If you have bought a home in the last three years take the loan documents and have them examined by an attorney who's specialty is real estate law. You MUST know what your current situation is in order to protect yourself. DO NOT CALL YOUR FRIENDLY REALTOR WHO SOLD YOU THE HOME. The $100 to $300 you pay the attorney will be well worth it.

During the next 12 to 18 months, the market will bottom out hang in if you can. Remember that the real price of a home is not what you think its worth. The real price of a home is the price someone is willing to pay for it not the listed price. Everything else is fantasy.

If you do not own a home, wait. Phony buyers are now non-existent. The subprime buyers are history. Without the demand from subprime buyers prices of existing and new homes will drop.

Beaumont, California a home built by Beazer homes that sold for $450,000.00 recently was auctioned for about $300,000. That is a $150,000.00 LOWER than a year ago.

Use this time to improve your credit score. Save as much as you can. Then when homes drop in price you can buy. But wait. In the next 12 to 18 months people with adjustable rate mortgages will be facing payments that will be 20 to 100% higher than they are paying today, thus causing more foreclosures and lower prices.

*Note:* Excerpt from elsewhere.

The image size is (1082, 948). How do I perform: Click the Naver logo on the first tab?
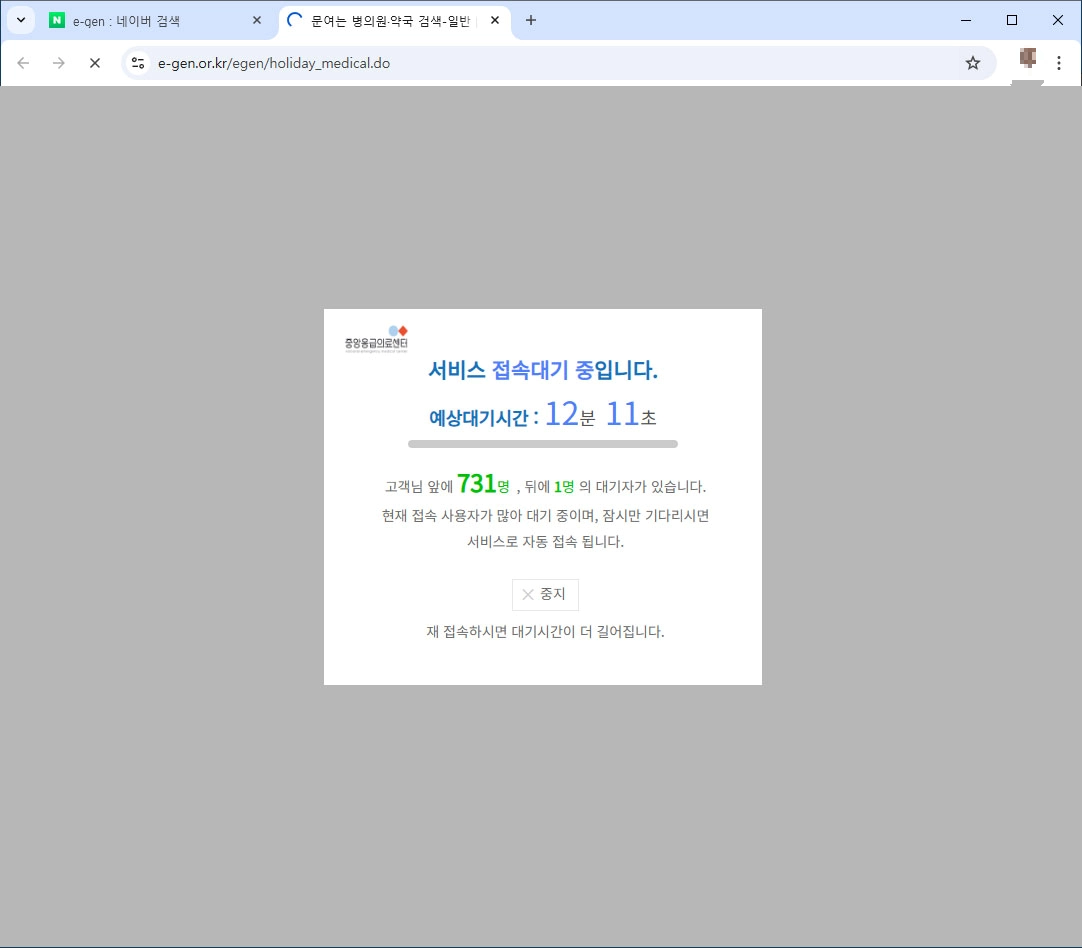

One plus one is always two. Markets tend to bubble. Gold in 1970's ran up to over $800 an ounce. Thirty years later it still hasn't reached that price. Silver went ran up to over $50.00 an ounce when the Bass brothers tried to corner the market. Silver is trading at $11.00 plus and ounce. The Dot Com market of 2000 finally ran into reality. Real Estate has been in a one plus one equals three.

The party is over.

About Alberto Marrrero Salas:
Alberto Marrero Salas. Spent 13 years as a vice president with Merrill Lynch in Los Angeles and with Prudential Bache in Pasadena. Retired in 1989. Now partner in law firm Nacara 2000 where we practice immigration law.